DATA SHOWN >>
=== Begin Enclosure ===
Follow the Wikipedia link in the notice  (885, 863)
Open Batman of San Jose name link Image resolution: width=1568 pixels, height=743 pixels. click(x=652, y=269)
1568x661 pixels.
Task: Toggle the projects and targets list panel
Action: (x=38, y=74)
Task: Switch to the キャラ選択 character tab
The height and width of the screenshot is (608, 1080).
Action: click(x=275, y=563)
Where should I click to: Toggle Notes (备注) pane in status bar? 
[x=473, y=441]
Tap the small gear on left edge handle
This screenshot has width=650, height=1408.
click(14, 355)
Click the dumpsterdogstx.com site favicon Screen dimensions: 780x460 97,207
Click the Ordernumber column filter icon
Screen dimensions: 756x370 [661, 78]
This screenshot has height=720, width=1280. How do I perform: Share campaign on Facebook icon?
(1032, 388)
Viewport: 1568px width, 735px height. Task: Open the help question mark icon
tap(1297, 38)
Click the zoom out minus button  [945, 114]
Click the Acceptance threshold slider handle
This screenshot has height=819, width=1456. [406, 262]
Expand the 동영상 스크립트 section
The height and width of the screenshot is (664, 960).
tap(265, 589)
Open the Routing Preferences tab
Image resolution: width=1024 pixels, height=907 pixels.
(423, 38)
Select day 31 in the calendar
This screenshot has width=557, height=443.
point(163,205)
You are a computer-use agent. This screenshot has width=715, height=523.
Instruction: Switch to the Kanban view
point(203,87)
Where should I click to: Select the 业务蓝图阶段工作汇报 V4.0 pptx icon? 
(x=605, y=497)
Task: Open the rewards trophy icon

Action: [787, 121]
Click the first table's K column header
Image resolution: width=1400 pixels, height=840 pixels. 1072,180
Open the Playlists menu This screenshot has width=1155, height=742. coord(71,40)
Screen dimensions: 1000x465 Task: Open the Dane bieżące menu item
=== End Enclosure ===
WORK ITEM >>
Given the records above, restate word for word only the lines starting at the one with "The height and width of the screenshot is (608, 1080)." and ending at the one with "Click the dumpsterdogstx.com".

TASK OUTPUT >>
The height and width of the screenshot is (608, 1080).
Action: click(x=275, y=563)
Where should I click to: Toggle Notes (备注) pane in status bar? 
[x=473, y=441]
Tap the small gear on left edge handle
This screenshot has width=650, height=1408.
click(14, 355)
Click the dumpsterdogstx.com site favicon Screen dimensions: 780x460 97,207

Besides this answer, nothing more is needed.